## Requirement 1
Using the text on beehive materials, answer:
(a) From what material are beehives now often made?
(b) What does wood's ability to "breathe" allow it to do?
(c) What density do Wood Polymer Composites usually have?
## Requirement 2
In the records, retype the stretch from the line containing "This screenshot has height=399, width=1133." through the line containing "[x=1450, y=727]".

## Page excerpt
START

Nowadays, beehives are seldom made from wood - the natural habitat of the honey bee - but are instead often made from foamed polystyrene plastic.
Both materials have specific advantages but also crucial disadvantages. Plastic has a low weight, very good insulation properties and good weather resistance. On the other hand, however, wood is a sustainable and ecologically wiser material and is also the natural habitat of the honey bee. Wood also has the ability to "breathe", i.e. it can absorb and release moisture, thereby automatically creating a suitable climate. These are benefits which cannot be offered by plastics systems based on petrochemical resources. Nevertheless, plastic has increasingly established itself on the market.
The combination of the advantages of wood and plastic in one composite material, thereby meeting the demands for the specific application as a beehive, is the goal of this research project.
Wood Polymer Composites (WPC) usually have, depending on the applied plastic matrix and the composition, a density of 1.1 g/cm³ to 1.3 g/cm³ and thus, in comparison to wood or expanded polystyrene, a high density. As little weight as possible is, however, essential for the handling of a beehive. The reduction of the component volume through narrower wall thicknesses is one possibility, but would be detrimental to the insulation properties.

END

## Records shown

START

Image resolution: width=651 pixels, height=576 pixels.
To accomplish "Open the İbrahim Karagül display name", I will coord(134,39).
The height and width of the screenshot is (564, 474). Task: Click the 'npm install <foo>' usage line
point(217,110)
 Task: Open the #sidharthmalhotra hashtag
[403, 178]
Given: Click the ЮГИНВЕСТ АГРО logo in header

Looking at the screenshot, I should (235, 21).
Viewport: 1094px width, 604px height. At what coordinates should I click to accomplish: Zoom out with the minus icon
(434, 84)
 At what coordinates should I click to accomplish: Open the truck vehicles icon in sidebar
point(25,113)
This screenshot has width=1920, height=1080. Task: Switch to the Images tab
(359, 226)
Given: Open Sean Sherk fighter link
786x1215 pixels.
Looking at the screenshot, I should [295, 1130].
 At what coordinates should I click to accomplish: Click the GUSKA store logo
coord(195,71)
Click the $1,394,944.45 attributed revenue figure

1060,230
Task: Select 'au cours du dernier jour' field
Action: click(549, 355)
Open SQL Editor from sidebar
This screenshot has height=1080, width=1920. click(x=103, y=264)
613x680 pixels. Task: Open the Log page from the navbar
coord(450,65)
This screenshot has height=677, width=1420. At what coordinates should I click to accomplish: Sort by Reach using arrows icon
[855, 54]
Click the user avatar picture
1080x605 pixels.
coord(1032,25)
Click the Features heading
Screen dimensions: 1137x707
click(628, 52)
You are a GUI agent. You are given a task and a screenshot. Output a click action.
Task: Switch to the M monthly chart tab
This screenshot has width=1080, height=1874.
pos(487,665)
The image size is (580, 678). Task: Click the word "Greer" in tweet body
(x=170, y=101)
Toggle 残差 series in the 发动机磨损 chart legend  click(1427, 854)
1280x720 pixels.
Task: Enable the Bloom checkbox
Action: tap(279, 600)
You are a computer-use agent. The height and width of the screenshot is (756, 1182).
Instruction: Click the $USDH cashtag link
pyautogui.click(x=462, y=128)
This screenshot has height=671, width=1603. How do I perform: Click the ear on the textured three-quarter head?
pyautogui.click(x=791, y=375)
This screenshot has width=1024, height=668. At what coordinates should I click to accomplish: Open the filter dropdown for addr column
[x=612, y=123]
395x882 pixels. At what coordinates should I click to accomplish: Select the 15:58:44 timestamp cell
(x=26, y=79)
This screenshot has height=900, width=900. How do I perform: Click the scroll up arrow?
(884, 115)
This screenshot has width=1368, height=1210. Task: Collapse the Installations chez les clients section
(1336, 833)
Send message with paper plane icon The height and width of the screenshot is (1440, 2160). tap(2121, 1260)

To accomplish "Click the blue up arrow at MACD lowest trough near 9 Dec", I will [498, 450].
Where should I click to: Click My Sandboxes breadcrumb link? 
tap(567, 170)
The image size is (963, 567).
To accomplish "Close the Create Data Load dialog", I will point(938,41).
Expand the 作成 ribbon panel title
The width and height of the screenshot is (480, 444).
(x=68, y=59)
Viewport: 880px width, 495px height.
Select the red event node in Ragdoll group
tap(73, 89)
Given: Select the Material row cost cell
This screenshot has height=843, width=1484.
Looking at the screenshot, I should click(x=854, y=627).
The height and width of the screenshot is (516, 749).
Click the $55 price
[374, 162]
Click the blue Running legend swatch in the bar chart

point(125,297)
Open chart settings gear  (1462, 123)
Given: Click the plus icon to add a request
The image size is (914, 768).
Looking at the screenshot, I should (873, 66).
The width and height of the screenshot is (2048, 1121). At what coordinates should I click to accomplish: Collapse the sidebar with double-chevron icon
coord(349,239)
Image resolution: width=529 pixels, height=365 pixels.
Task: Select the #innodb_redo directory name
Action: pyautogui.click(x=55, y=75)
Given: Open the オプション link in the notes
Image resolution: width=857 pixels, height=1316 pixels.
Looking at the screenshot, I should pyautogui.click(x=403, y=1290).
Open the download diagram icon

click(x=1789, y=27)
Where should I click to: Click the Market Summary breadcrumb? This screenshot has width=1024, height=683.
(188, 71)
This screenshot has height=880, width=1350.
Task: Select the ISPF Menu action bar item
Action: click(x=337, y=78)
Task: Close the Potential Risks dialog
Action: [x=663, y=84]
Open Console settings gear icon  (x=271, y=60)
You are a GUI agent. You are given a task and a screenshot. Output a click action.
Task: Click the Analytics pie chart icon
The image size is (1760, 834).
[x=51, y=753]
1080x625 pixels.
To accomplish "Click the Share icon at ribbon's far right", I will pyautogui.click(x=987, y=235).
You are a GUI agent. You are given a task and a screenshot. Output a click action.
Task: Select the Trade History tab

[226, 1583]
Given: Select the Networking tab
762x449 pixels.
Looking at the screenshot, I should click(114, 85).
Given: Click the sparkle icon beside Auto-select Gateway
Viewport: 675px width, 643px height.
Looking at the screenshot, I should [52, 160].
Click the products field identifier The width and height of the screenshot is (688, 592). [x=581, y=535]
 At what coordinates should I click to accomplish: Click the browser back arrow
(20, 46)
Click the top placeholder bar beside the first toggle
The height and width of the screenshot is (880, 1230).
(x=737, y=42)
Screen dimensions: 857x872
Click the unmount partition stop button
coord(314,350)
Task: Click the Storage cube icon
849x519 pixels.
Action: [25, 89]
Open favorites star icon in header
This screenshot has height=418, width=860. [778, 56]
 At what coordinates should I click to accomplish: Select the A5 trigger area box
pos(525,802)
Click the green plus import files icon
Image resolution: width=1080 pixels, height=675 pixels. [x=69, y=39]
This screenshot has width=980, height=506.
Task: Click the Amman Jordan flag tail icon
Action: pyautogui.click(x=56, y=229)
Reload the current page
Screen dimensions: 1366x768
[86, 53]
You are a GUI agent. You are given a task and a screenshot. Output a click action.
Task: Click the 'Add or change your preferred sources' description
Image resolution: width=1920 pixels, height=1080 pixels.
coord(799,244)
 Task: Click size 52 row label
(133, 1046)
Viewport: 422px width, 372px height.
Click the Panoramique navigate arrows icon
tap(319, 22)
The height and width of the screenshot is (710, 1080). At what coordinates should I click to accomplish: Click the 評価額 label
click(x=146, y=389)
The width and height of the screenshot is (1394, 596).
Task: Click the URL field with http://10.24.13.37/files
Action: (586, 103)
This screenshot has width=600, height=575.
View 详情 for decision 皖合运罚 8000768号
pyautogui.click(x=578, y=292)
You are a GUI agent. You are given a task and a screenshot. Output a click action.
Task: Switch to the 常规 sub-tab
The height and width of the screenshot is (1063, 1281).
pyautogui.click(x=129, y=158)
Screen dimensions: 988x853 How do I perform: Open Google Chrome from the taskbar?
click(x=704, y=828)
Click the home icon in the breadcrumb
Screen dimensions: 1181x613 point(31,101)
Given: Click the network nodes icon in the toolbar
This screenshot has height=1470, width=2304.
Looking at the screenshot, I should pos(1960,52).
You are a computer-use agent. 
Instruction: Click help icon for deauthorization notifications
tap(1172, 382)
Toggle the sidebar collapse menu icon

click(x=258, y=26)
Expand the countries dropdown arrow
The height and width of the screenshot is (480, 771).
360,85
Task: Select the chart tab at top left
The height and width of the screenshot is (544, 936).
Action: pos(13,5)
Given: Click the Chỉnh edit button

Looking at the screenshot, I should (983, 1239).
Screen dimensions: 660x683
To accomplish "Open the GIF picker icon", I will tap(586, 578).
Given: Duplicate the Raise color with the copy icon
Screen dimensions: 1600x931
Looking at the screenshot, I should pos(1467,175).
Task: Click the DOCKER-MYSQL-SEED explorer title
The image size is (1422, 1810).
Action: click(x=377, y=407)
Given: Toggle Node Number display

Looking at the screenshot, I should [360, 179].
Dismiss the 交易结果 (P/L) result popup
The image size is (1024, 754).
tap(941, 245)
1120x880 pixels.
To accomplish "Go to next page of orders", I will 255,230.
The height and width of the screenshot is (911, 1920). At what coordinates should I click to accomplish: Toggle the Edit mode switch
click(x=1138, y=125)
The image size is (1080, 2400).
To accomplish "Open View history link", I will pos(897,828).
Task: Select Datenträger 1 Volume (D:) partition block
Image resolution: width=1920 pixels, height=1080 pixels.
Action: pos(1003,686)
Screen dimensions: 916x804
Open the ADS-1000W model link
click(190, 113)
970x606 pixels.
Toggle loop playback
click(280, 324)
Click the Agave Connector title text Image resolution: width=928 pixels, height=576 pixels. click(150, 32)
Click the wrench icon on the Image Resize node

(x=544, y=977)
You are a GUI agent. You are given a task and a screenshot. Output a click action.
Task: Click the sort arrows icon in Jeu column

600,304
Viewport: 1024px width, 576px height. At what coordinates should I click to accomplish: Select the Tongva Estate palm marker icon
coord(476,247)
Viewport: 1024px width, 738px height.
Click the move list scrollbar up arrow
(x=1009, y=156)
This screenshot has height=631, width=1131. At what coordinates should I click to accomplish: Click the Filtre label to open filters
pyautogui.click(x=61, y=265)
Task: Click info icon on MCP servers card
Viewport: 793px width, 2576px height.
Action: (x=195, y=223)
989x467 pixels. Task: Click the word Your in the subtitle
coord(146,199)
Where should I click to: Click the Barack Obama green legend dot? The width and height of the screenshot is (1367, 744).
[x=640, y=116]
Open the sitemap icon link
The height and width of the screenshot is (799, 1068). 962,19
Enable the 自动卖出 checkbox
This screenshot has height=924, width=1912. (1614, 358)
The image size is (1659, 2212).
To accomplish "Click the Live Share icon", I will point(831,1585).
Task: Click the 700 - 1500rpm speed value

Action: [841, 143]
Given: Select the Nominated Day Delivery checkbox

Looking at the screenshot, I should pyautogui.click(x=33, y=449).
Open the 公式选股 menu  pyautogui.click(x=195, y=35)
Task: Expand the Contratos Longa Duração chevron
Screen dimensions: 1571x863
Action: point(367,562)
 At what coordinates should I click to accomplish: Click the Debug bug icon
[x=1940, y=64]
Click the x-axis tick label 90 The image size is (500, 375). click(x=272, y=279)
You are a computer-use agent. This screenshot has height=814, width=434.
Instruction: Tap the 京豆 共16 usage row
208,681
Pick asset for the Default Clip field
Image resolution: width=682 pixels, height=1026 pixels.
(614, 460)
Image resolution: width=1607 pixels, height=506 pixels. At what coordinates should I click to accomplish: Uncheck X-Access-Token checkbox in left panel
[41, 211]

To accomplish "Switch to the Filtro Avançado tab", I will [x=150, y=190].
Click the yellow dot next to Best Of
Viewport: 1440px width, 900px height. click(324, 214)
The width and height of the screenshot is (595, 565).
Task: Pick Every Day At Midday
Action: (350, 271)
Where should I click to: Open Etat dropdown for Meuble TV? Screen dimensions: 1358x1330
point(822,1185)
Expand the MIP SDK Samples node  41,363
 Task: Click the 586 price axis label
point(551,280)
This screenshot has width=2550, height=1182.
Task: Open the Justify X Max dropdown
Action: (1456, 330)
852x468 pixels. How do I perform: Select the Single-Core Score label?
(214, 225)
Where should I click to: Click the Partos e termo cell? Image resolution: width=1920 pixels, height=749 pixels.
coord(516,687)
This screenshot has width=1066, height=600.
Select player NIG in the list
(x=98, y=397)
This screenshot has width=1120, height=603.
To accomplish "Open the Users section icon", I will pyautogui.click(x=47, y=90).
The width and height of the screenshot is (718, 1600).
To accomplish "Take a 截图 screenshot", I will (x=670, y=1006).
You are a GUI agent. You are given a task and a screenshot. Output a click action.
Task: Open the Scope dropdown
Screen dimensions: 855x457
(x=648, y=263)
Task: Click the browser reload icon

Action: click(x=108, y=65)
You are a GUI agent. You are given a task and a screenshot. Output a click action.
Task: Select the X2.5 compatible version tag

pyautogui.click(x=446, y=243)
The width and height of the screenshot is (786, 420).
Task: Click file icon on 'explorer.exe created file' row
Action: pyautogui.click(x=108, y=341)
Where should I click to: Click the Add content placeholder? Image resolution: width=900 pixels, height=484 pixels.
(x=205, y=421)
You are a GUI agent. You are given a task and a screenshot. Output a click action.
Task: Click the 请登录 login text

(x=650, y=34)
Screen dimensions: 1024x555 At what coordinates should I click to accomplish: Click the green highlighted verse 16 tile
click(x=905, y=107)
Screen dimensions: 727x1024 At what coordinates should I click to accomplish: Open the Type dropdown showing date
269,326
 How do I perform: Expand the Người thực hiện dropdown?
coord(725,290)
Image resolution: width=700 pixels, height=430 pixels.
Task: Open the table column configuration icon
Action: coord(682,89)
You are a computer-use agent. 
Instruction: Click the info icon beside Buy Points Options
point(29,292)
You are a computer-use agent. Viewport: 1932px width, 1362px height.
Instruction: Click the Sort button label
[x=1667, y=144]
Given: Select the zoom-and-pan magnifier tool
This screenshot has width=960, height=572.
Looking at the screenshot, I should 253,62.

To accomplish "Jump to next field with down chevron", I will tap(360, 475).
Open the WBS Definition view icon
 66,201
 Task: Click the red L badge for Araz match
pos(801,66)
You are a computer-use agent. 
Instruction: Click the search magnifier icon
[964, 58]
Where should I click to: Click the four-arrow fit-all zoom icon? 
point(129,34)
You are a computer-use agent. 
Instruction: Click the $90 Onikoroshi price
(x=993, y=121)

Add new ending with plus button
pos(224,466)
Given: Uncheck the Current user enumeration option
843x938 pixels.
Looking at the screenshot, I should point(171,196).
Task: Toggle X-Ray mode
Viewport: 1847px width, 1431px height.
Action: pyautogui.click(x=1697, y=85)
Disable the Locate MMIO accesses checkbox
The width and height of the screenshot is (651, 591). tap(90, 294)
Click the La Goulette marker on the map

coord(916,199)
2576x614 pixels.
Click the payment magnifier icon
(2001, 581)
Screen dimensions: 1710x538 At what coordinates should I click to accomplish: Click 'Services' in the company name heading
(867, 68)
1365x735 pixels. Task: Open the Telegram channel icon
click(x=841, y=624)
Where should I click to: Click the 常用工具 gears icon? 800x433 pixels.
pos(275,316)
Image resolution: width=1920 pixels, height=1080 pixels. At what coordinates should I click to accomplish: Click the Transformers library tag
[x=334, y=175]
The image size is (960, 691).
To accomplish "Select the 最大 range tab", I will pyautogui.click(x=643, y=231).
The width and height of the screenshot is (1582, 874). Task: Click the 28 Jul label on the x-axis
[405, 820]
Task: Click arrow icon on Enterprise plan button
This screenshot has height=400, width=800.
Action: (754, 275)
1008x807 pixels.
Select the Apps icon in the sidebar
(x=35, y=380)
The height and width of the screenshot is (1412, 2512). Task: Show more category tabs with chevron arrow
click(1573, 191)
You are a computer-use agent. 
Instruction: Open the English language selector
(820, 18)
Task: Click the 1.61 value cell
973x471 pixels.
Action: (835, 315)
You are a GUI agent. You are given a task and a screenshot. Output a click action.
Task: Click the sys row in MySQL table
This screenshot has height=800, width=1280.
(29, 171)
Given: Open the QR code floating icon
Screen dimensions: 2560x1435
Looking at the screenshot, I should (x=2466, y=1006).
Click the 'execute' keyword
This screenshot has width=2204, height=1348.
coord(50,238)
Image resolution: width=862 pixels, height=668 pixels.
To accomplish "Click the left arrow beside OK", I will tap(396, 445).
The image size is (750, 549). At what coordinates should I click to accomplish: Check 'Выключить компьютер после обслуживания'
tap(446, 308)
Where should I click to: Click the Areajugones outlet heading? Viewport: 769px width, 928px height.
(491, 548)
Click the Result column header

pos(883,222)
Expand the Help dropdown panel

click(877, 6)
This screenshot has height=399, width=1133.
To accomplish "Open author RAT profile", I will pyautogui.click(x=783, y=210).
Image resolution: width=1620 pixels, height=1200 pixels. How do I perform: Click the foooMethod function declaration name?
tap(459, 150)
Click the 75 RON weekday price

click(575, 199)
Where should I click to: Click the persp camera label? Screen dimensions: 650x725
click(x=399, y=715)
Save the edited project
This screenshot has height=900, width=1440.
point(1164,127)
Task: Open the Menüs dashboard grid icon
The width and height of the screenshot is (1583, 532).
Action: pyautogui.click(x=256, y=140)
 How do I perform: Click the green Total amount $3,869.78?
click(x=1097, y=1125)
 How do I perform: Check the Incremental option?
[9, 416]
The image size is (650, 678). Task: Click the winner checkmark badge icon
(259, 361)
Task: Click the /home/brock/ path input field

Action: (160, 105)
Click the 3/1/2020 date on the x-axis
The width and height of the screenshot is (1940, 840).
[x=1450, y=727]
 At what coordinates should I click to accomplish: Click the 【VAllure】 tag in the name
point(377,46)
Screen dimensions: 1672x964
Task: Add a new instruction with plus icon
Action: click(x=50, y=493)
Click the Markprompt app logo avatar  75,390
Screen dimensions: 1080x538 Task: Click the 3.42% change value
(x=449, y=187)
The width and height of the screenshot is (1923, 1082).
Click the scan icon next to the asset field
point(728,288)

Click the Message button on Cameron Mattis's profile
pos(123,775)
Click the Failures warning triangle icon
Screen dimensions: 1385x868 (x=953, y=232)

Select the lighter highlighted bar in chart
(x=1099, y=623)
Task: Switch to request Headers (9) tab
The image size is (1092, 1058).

END

## Solution 1
(a) Foamed polystyrene plastic.
(b) It can absorb and release moisture, which automatically creates a suitable climate.
(c) 1.1 g/cm³ to 1.3 g/cm³, depending on the plastic matrix and the composition.

## Solution 2
This screenshot has height=399, width=1133.
To accomplish "Open author RAT profile", I will pyautogui.click(x=783, y=210).
Image resolution: width=1620 pixels, height=1200 pixels. How do I perform: Click the foooMethod function declaration name?
tap(459, 150)
Click the 75 RON weekday price

click(575, 199)
Where should I click to: Click the persp camera label? Screen dimensions: 650x725
click(x=399, y=715)
Save the edited project
This screenshot has height=900, width=1440.
point(1164,127)
Task: Open the Menüs dashboard grid icon
The width and height of the screenshot is (1583, 532).
Action: pyautogui.click(x=256, y=140)
 How do I perform: Click the green Total amount $3,869.78?
click(x=1097, y=1125)
 How do I perform: Check the Incremental option?
[9, 416]
The image size is (650, 678). Task: Click the winner checkmark badge icon
(259, 361)
Task: Click the /home/brock/ path input field

Action: (160, 105)
Click the 3/1/2020 date on the x-axis
The width and height of the screenshot is (1940, 840).
[x=1450, y=727]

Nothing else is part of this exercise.